You can find more on the core GTM frameworks here but in this blog, I will focus on the seven principles I believe underpin any CLG company. Here goes.

  1. It’s a financial strategy. It’s nice to be customer-focused and it’s nice to be nice; but notwithstanding that, CLG is about making money, for both you and your customers. The intense focus on your chosen customers is great for revenue growth and cost efficiency, and, done properly, has a marked impact on the Rule of 40 and therefore the value of your company. Acquisition costs fall as you direct your marketing and sales spend more effectively.

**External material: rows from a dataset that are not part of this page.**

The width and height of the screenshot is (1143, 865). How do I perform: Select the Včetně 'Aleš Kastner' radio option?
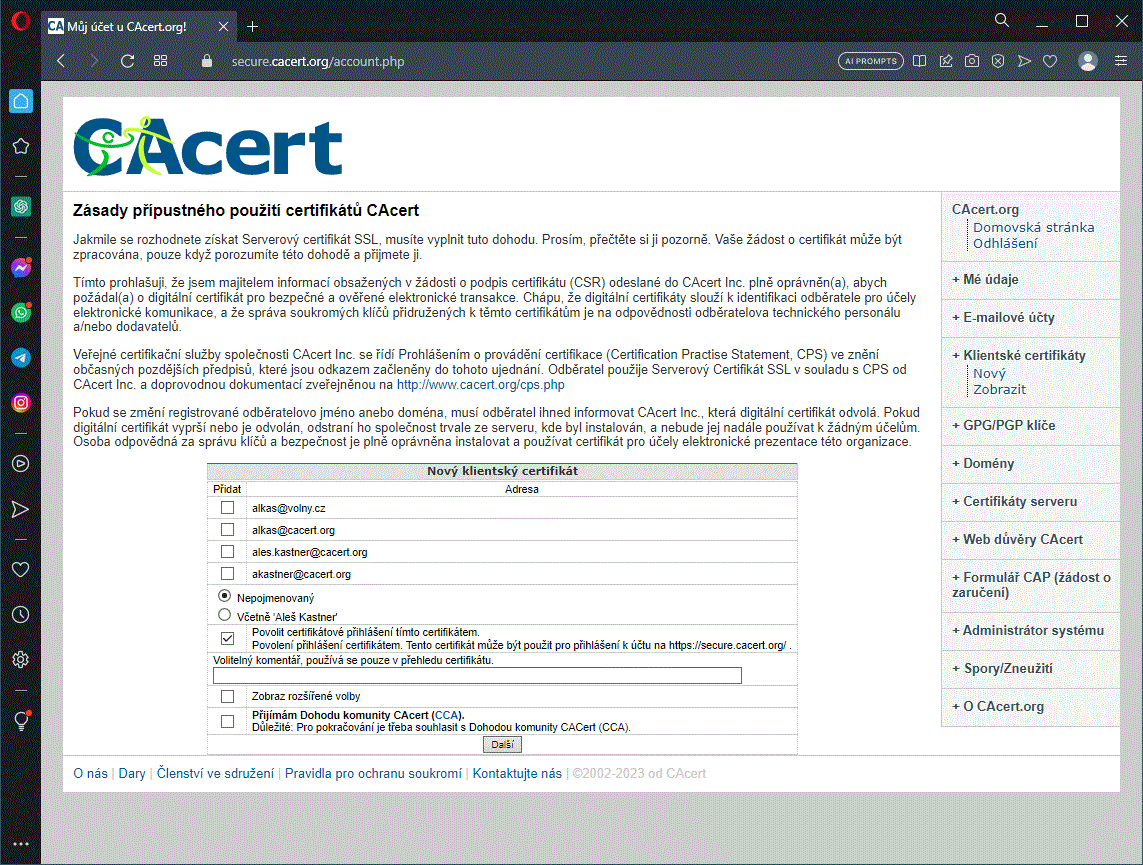point(225,616)
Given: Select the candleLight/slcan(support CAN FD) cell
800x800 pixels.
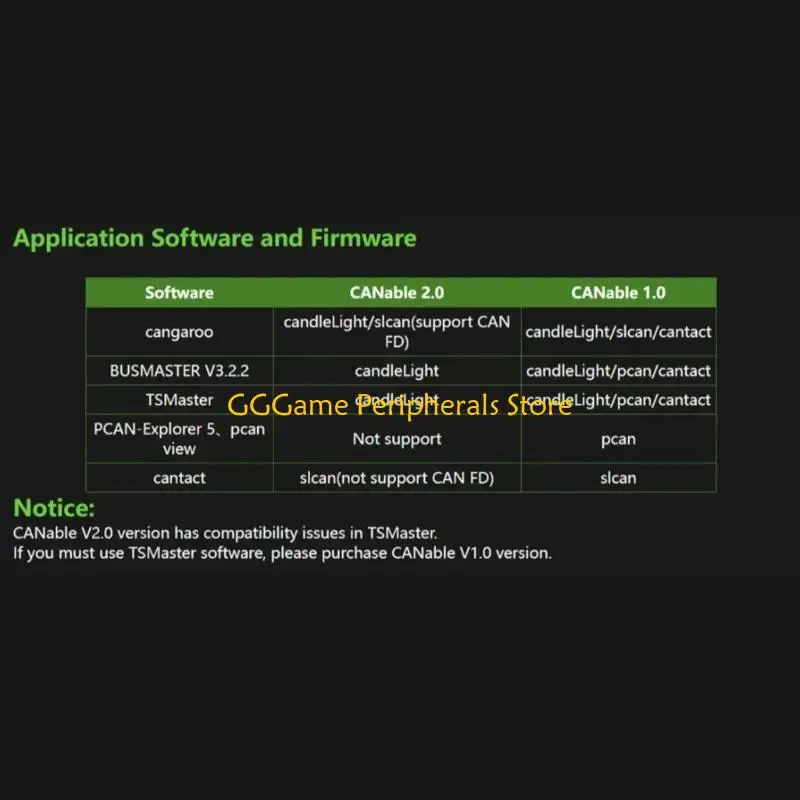Looking at the screenshot, I should tap(397, 332).
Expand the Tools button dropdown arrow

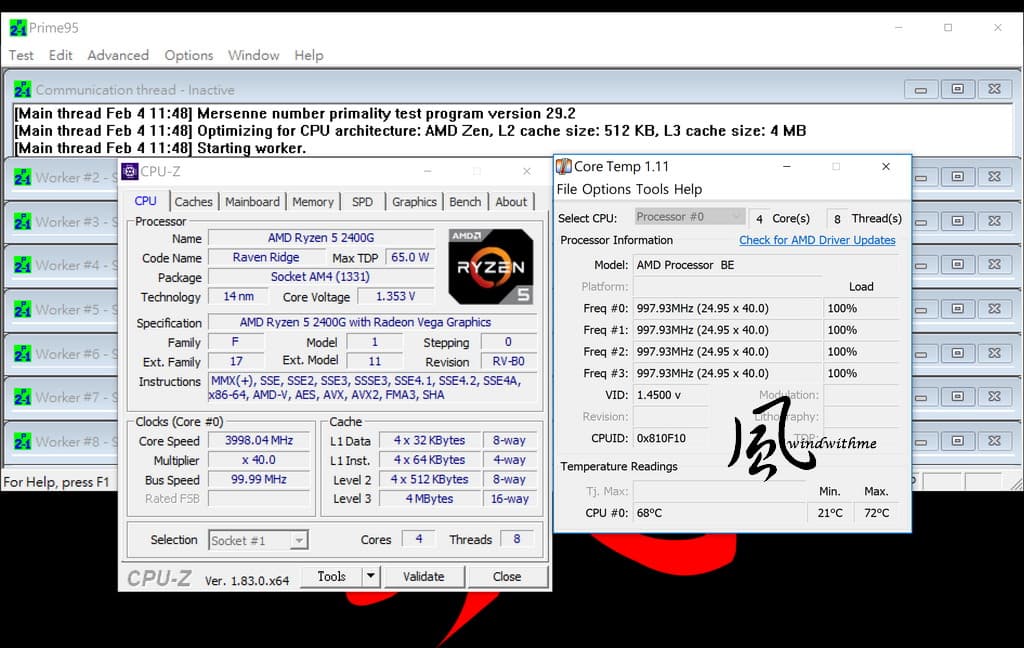370,576
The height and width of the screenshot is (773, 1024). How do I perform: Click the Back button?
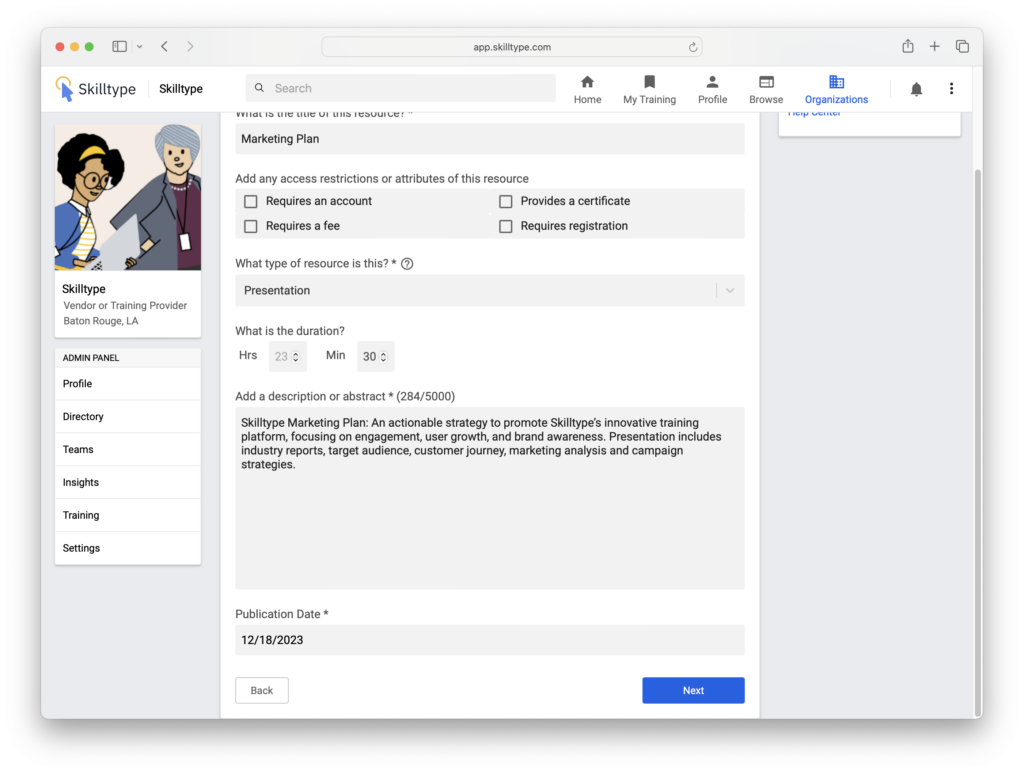pos(262,691)
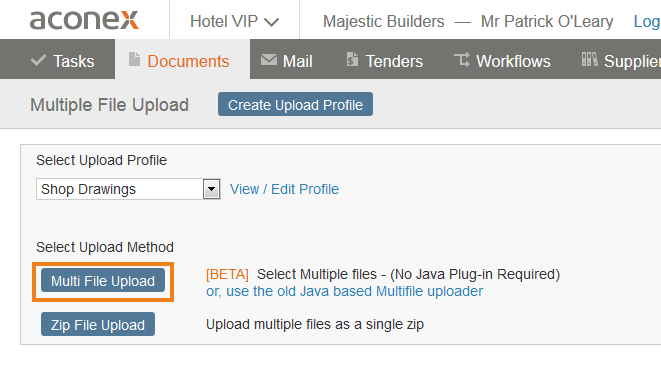Viewport: 661px width, 383px height.
Task: Select the Tasks tab
Action: coord(62,61)
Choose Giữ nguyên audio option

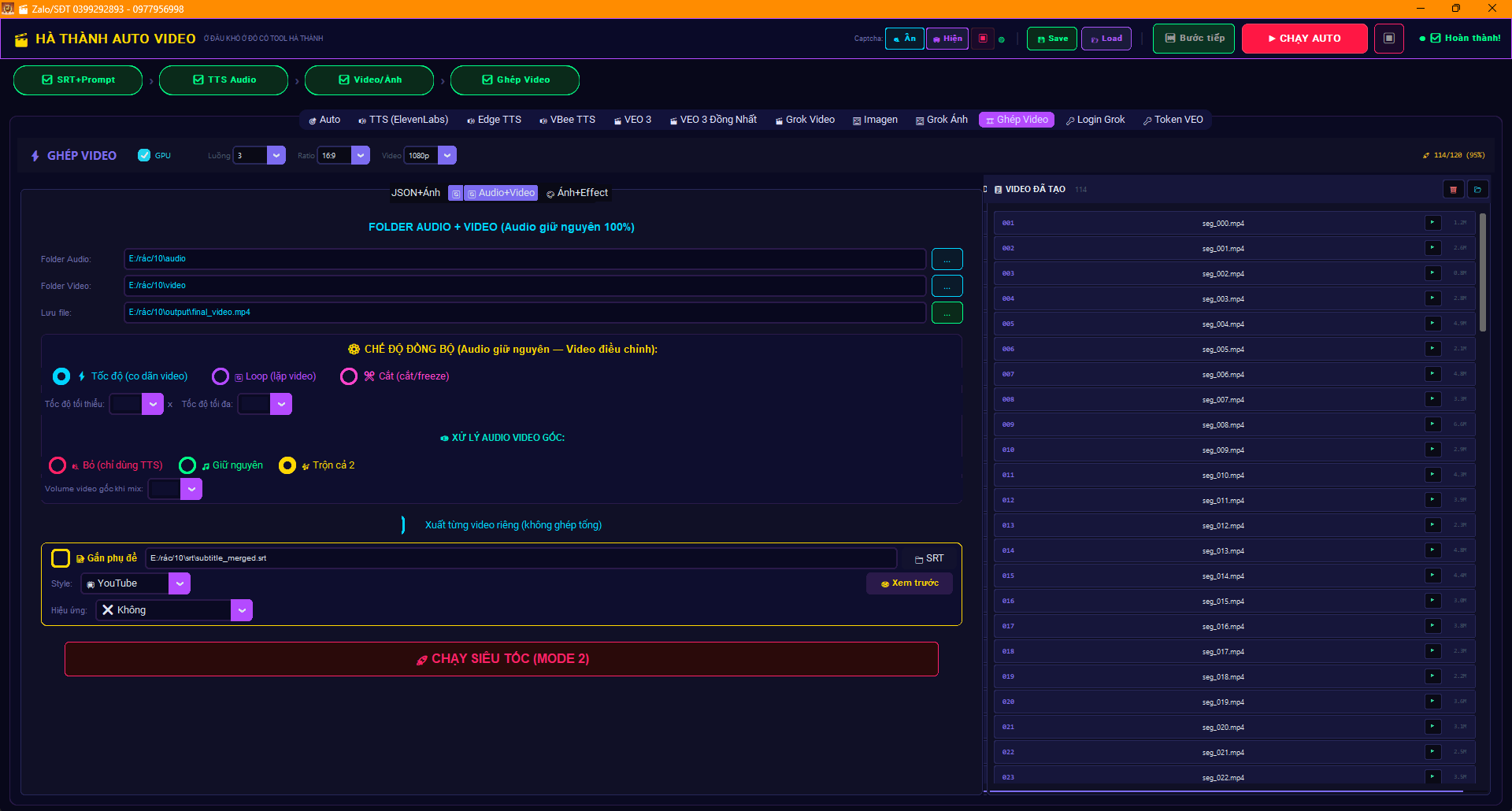tap(187, 465)
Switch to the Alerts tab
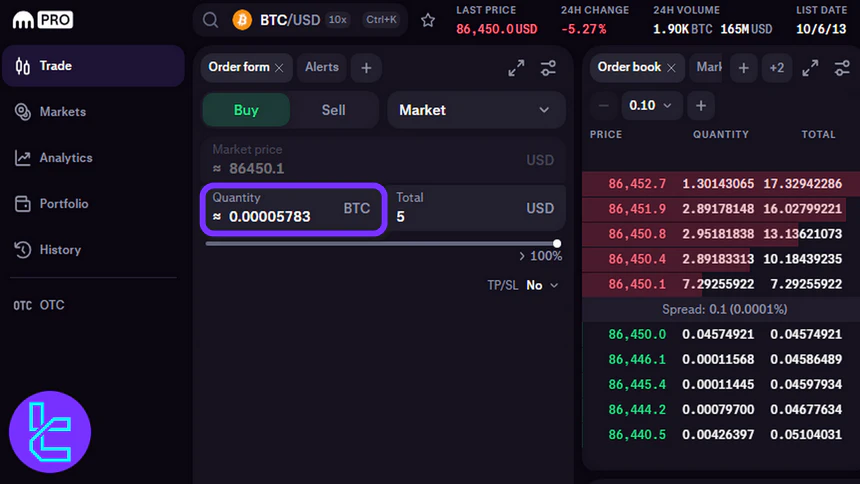This screenshot has width=860, height=484. click(322, 67)
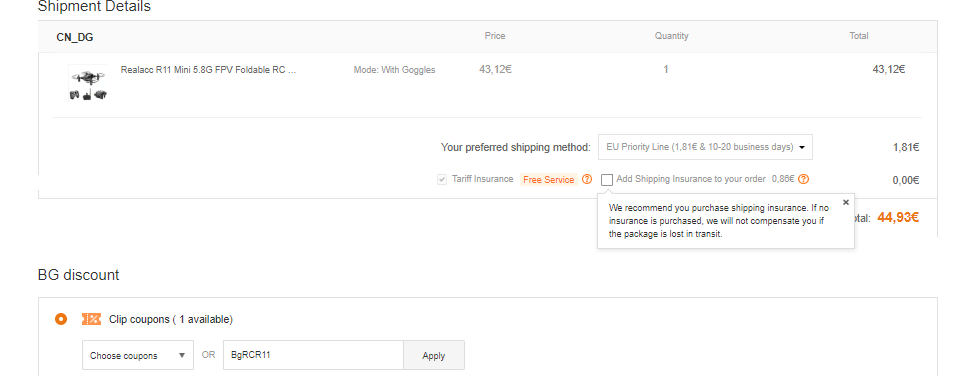This screenshot has width=958, height=376.
Task: Click the Mode: With Goggles text
Action: (395, 70)
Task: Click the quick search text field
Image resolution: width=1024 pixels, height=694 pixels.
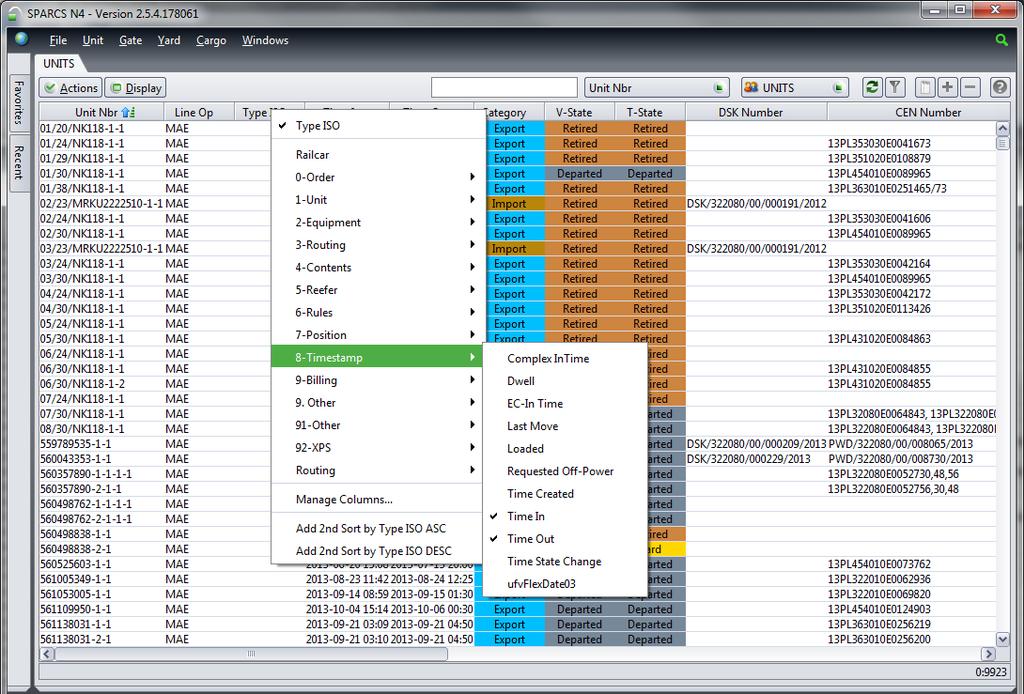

Gross and Net Revenue Retention rise, which apart from their profound revenue growth impact, also lower costs: it’s far cheaper to keep and expand $1 of revenue from existing customers than it is to win $1 from a new customer.

  2. Success by design. “All organisations are perfectly designed to get the results they get.” [Arthur Jones] For me, this is the most important principle. Despite the approach many take, organisation design has little to do with lines and boxes - who reports to whom and who owns what. Architects say “Form follows function”; what a building looks like has to be founded on what it does for those that use it. Same with organisations. Customer-led growth design requires the following:

    • A shared understanding of the purpose and values of your organisation.

    • Clarity and company-wide agreement of your chosen customers. More on Ideal Customer Profiles here.

    • A high-level, outside-in view of your customer lifecycle.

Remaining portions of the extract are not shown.